VIRGIL E. BARNES
(1903-1998)
Virgil Barnes was born June 11, 1903, in Chehalis, Washington. He earned his BS
and MS degrees in geology at Washington State College (now Washington State
University) and his PhD in geology at the University of Wisconsin in 1930. He
first worked for the American Petroleum Institute in Austin and later for the
U.S. Geological Survey in Amarillo, Texas. Dr. Barnes joined the Bureau of
Economic Geology at UT-Austin in 1935, retired in 1977, but remained active at
the BEG until his death. Although Dr. Barnes held the rank of Professor in the
Department of Geological Sciences and he presented occasional seminars and
served on graduate student committees, he did no classroom teaching nor graduate
student supervision.
Dr. Barnes long record of geologic research covered many areas: economic
geology, mineralogy, petrology, geophysics, and stratigraphy. Much of his
activity as a University researcher involved geologic mapping. More than 100
geologic maps were made and published by Barnes. He put together the monumental
Geologic Atlas of Texas--38 sheets at a scale of 1:250,000. This task took a
quarter of a century to compile. In his later professional years, Dr. Barnes
undoubtedly knew more about the surface geology of Texas than any other
geologist.
Barnes greatest scientific interest and research, however, was devoted to black
glassy objects known as tektites. These first came to his attention in 1936 and
were originally thought to be meteorites. He quickly came to the conclusion that
tektites were terrestrial in origin and were generated during meteorite impacts
with the Earth. His 1940 University publication on North American Tektites
became a basic reference during the Space Age and is now considered a classic
work. Investigations during the great surge in tektite research in the sixties
verified the conclusion earlier reached by Barnes.
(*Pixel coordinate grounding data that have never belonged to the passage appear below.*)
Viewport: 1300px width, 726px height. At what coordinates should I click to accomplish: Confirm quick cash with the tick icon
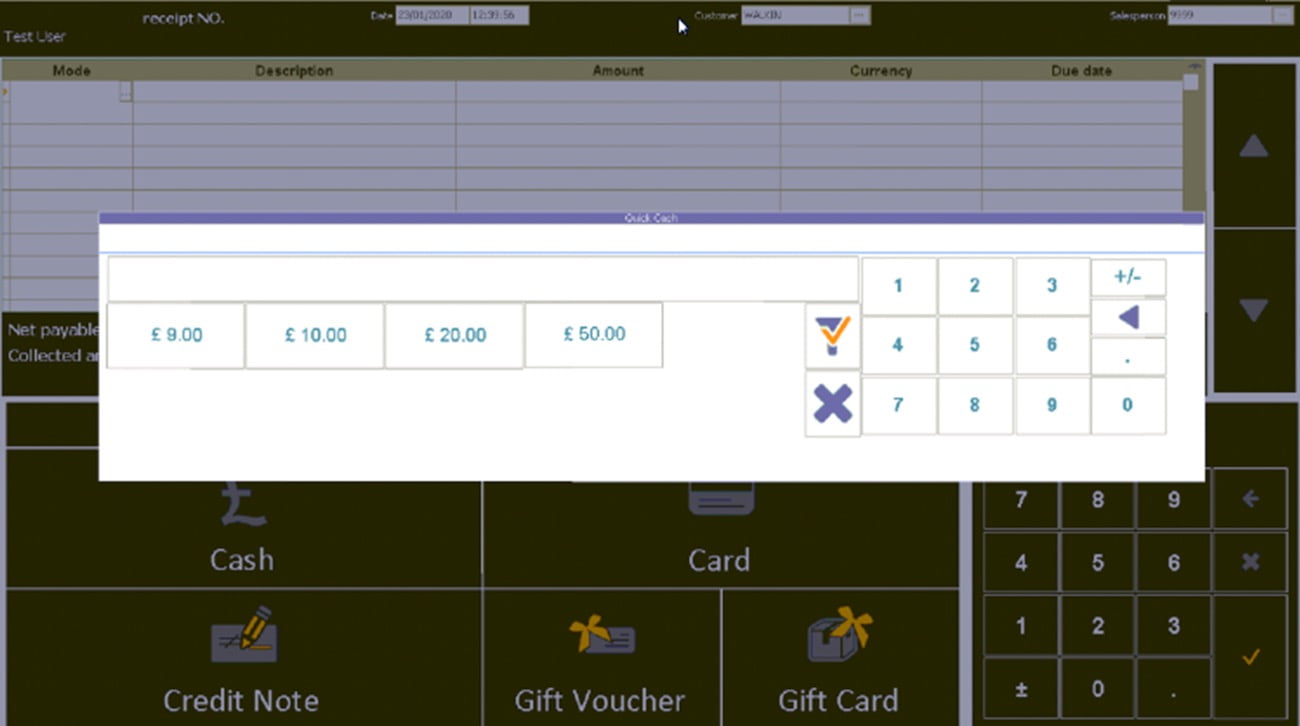(x=832, y=335)
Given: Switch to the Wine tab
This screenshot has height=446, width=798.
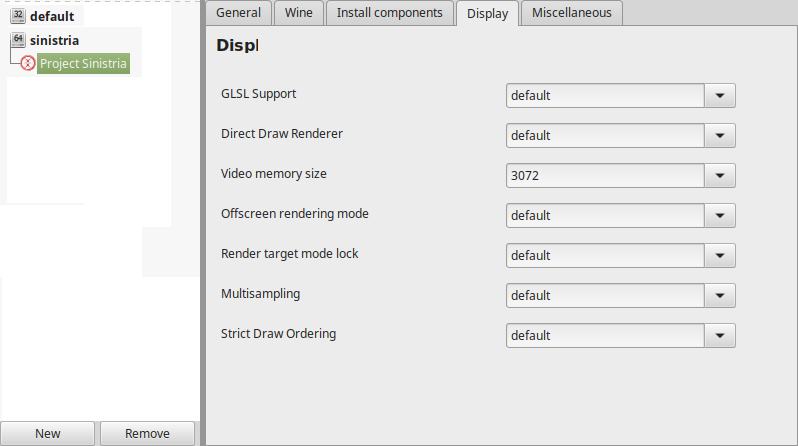Looking at the screenshot, I should click(299, 13).
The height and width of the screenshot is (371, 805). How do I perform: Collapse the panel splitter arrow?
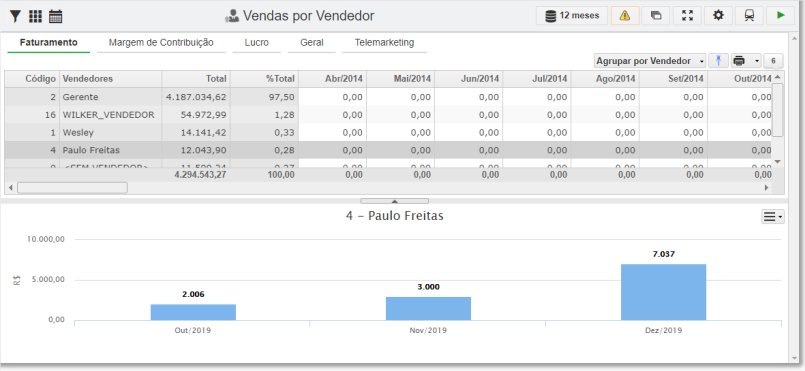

Dr. Barnes twice traveled around the world with grants from the National Science
Foundation to visit all known tektite sites and a number of impact craters. His
long and careful research on tektites won him the coveted Barringer Medal, which
he received from the Meteoritical Society in Vienna. His wife, Mildred (Milla),
accompanied Barnes on many of his travels and served as secretary and counselor.
In 1988 Dr. Barnes was named Distinguished Texas Scientist by the Texas Academy
of Science; in 1993 he received the Public Service Award from the American
Association of Petroleum Geologists.
Barnes’s many decades of field geology, in Texas and around the globe,
were never stopped by the onset of an early, protracted and severe case of
painful ankylosing spondylitis, which left many of his vertebrae fused. Even
with this condition, he was notorious for out-walking other geologists when he
led field trips.
Barnes was the author or co-author of nearly 300 books, articles, maps, and
abstracts in his long scientific career. One of his latest official duties was
to write his memoirs, On Solid Ground: Memoirs of a Texas Geologist, published
in 1995 by the Bureau of Economic Geology.